13.asırda önce kendi vatanını kana bulayarak işe başlayan Cengiz Han’ın ilk ordusunun Nesturî Hristiyan olan Karayit Türklerinden oluştuğunu, ayrıca o zaman anavatanda çok büyük bir nüfusa sahip olan Tatarların ezilerek iknaa edildiğini, devlet bürokrasisinin ise başından sonuna kadar Uygurlardan oluştuğunu çok iyi bilmekteyiz. Bunun da ötesinde Cengiz Han ilk işgal ettiği Türk Yurtları’nı sonuna kadar Türk valiler marifetiyle idare etmiştir. Bunun en güzel örneği ise Türkistan’dır. Şunu söylemek istiyoruz ki, Cengiz İmparatorluğu bir Moğol devleti değil en azından bir Türk ve Türk Moğol’u Konfederasyonu’dur. Zaten Cengiz İmparatorluğu’nun bakiyeleri de yıllarca, Altın Ordu’lu Kazan, Kırım, Astrahan, Sibir Hanlıkları; İran’da İlhanlılar; Orta Asya’da Harezm’den Kaşgar’a kadar evvela Çağatay Hanlığı, bilâhare Hiyve-Buhara-Hokand Hanlıkları birer Türk Devleti değil midir?
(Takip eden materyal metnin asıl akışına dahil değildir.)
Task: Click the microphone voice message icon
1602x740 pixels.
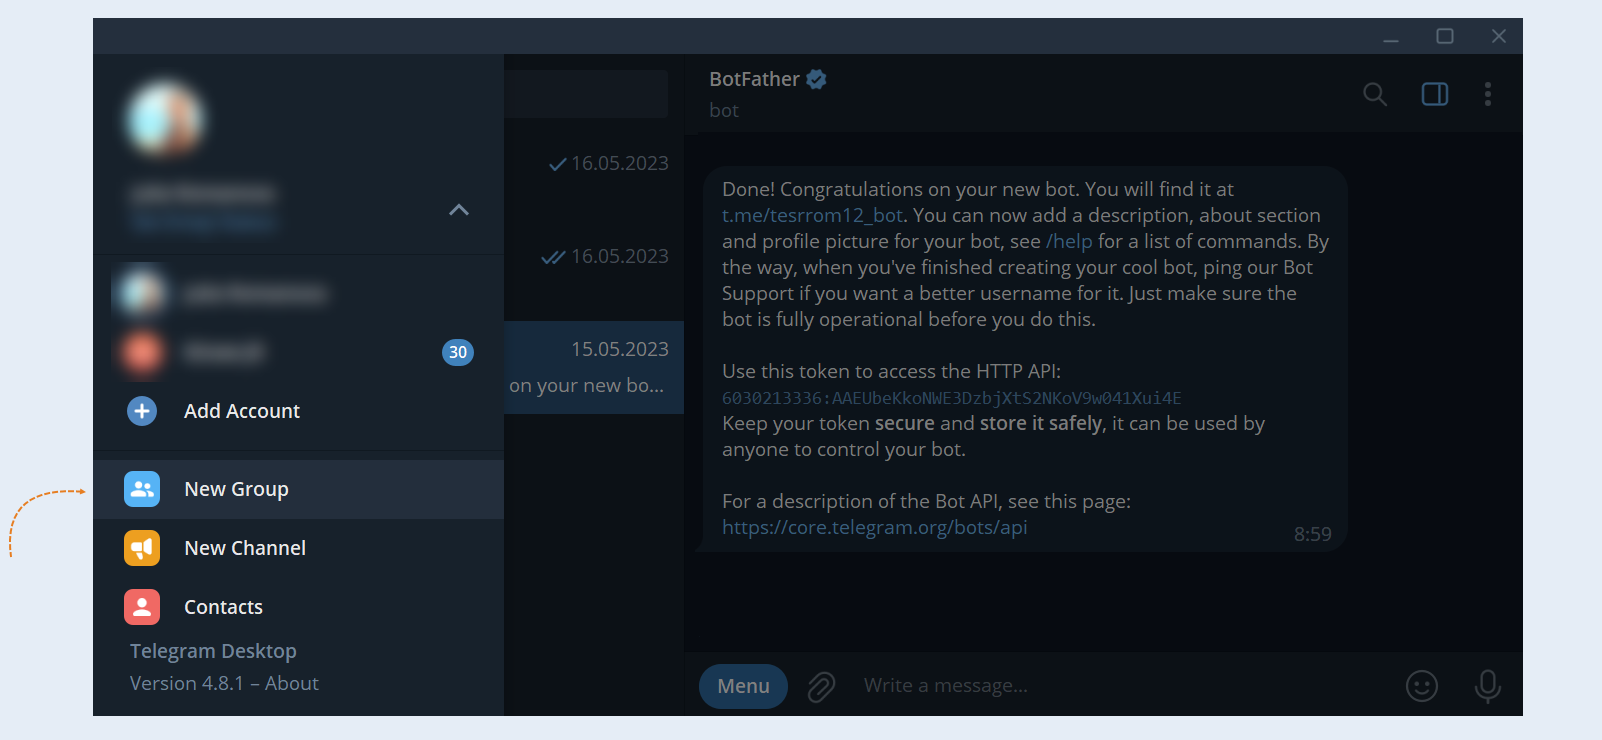Action: click(1488, 686)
14.asır Türk Anayurdu Türkistan’da Cengiz afeti yaralarının sarıldığı ve Selçukiler devrinde Bağdat merkezli Türk-İslam Medeniyeti’nin Semerkand merkezli yeni bir dünyaya taşındığı yıllardır. Bu büyük usta, tabii ki Emir Timur’dur.. Kendini “Türkler’in Beyi, Müslümanların Emiri, Moğolların Güregeni” olarak vasıflandıran Temur Bek, kesinlikle haklı şöhretini Türklük ve İslamiyet’i ölesiye sahiplenmeye, buna karşılık her ne kadar kendi ve bazı evlâdı enişte de olsa “Moğol” düşmanlığına borçludur. Bu dönem Türkistan’ı gerçekten bir “Cennet Bahçesi” hâline gelmiştir. Emir Timur devrinde Moğol tahribatının maddî ve manevî yaraları sarıldığı gibi görünüşte olmasa bile gerçekte Kalmuklar Gibi Türk Moğol’u olmamaya ısrar eden unsurlar Türkistan dışına çıkarılmışlardır. Daha evvel Cengiz Han’ın yanında yer alan Türk kavim ve kabileleri bi-hakkın Timur’un emrine girmiş, birçoğu yeni İslami potada eriyerek Türklüklerini kuvvetlendirmişler ve yok olmaktan kurtulmuşlardır. Emir Timur her ne kadar Cengiz Yasaları’na bağlı olduğunu göstermeye çalışmış ise de “Yasalar”dan kendi “Tüzükler”ini yaratmıştır. Yasalar eski Türk Dini Şamanizm hâkimiyetinde iken Tüzükler İslamidir. Emir Timur’un Tüzükleri Yasalar’dan daha şümullü ve modern bir devletin anayasası mahiyetindedir.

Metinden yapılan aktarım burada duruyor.